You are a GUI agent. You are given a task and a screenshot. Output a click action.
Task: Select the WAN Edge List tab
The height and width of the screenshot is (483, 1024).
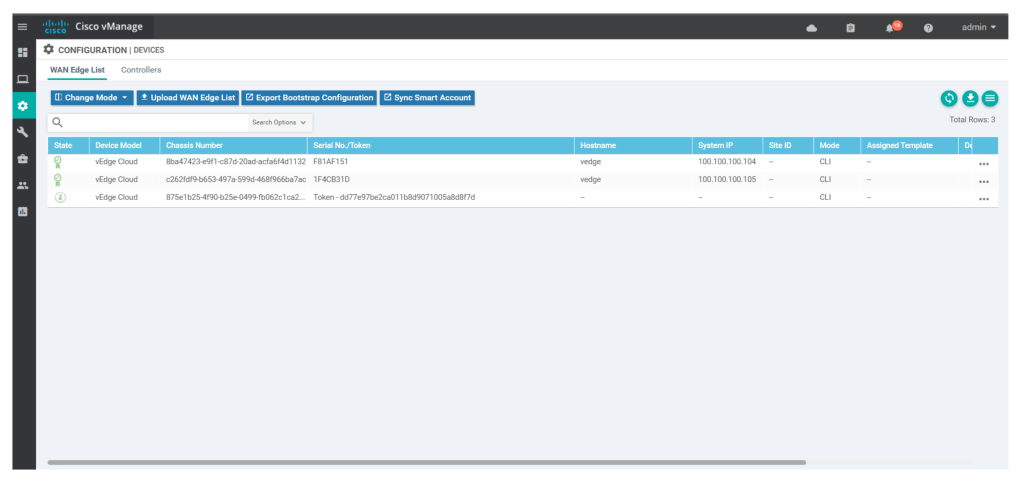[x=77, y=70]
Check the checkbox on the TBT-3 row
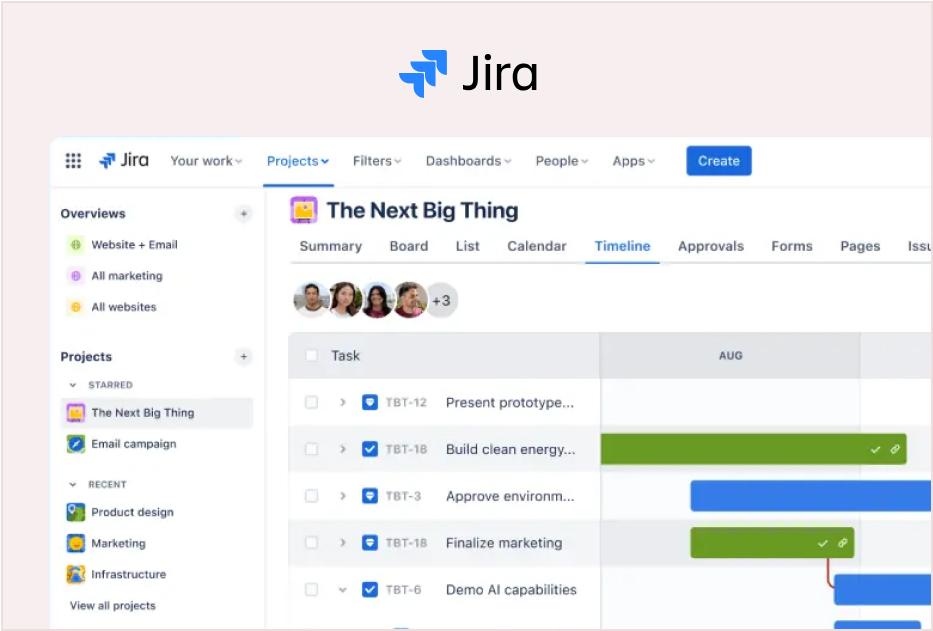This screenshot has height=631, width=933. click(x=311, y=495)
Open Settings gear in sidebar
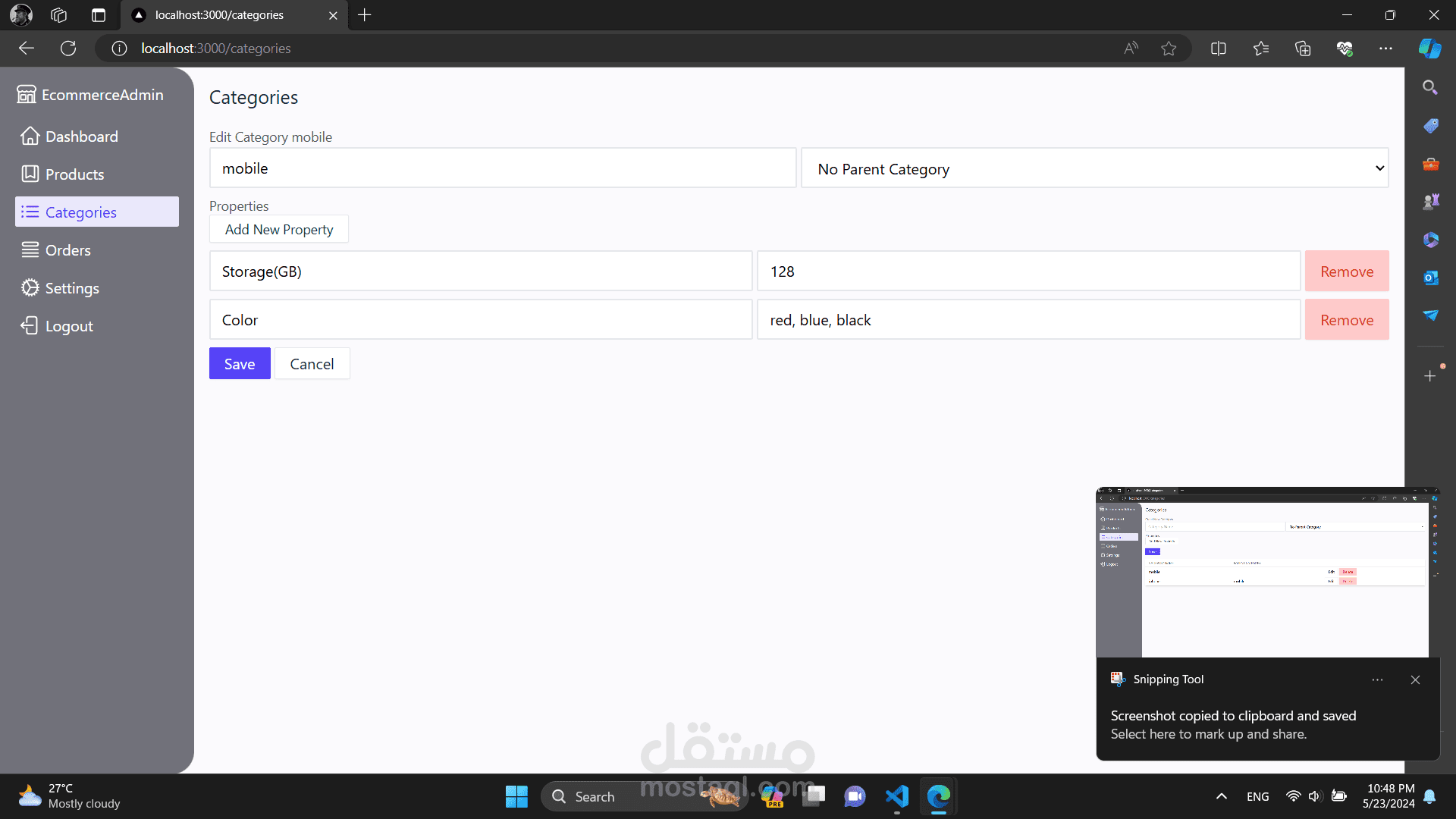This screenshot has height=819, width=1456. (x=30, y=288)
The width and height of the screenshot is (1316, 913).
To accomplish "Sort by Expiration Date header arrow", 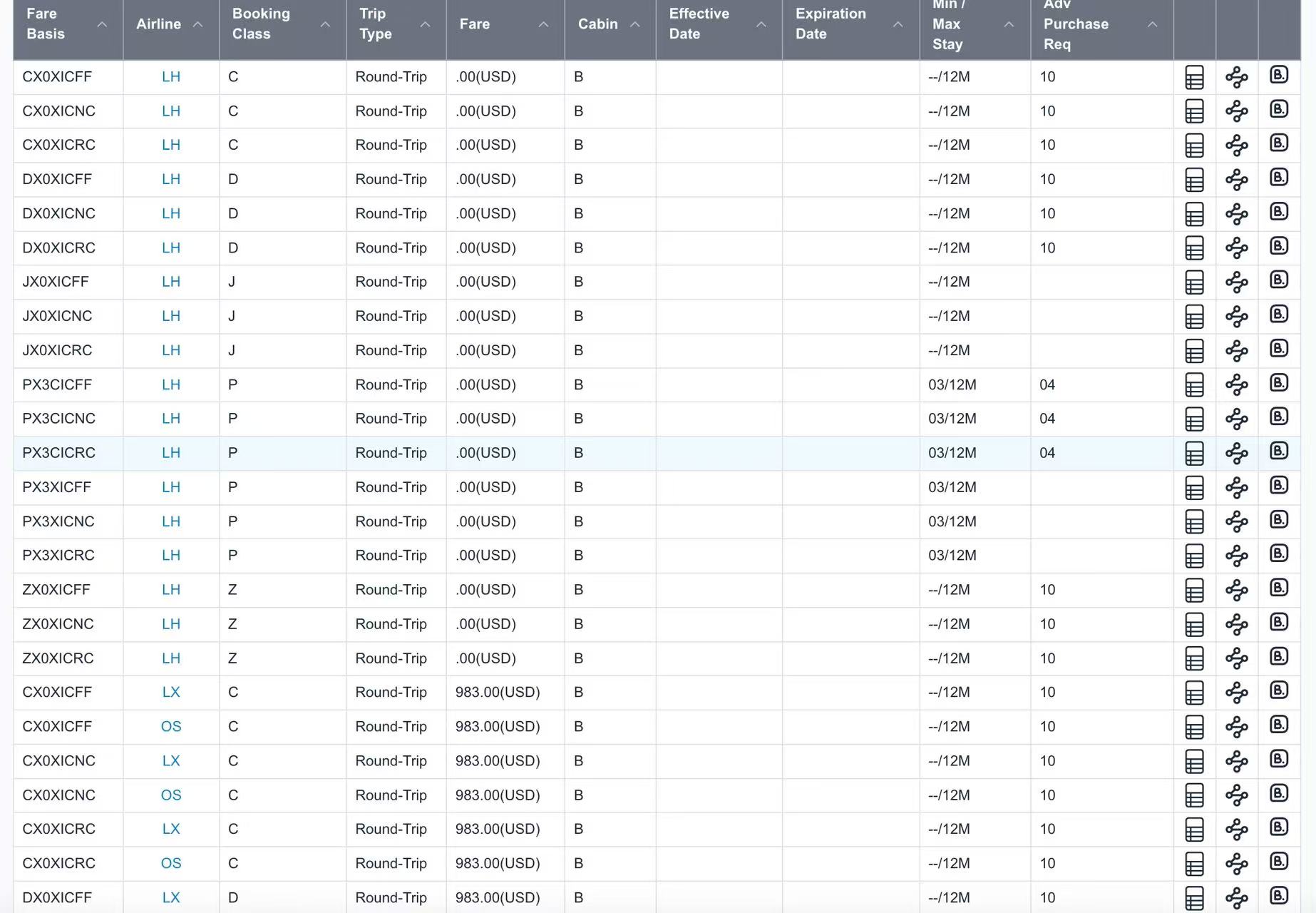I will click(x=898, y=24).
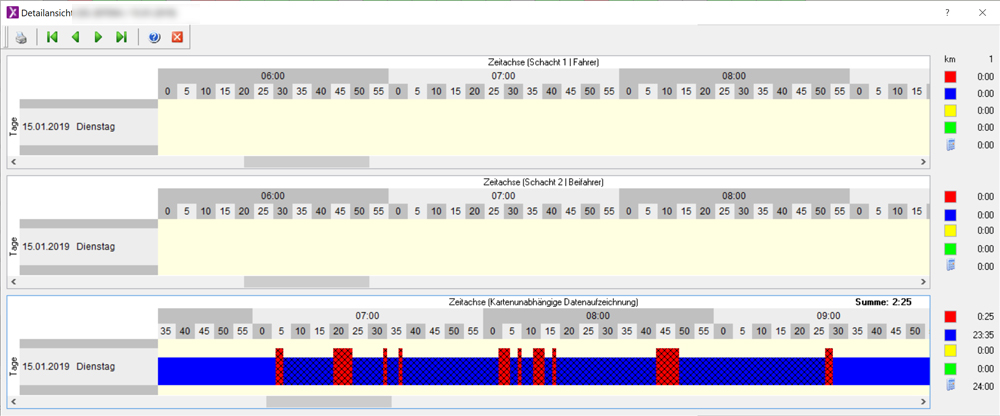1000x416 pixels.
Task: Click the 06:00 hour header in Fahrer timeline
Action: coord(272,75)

================

Problem statement:
Rewrite the material as a JSON list of strings, one string per line, without blank lines. Begin at the line that has "Check the checkbox on the TBT-3 row" and stop after the line that has "This screenshot has height=819, width=1456.". Leave the pictures out.

Full output:
[
  "Check the checkbox on the TBT-3 row",
  "This screenshot has height=631, width=933. click(x=311, y=495)",
  "Open Settings gear in sidebar",
  "This screenshot has height=819, width=1456. (x=30, y=288)"
]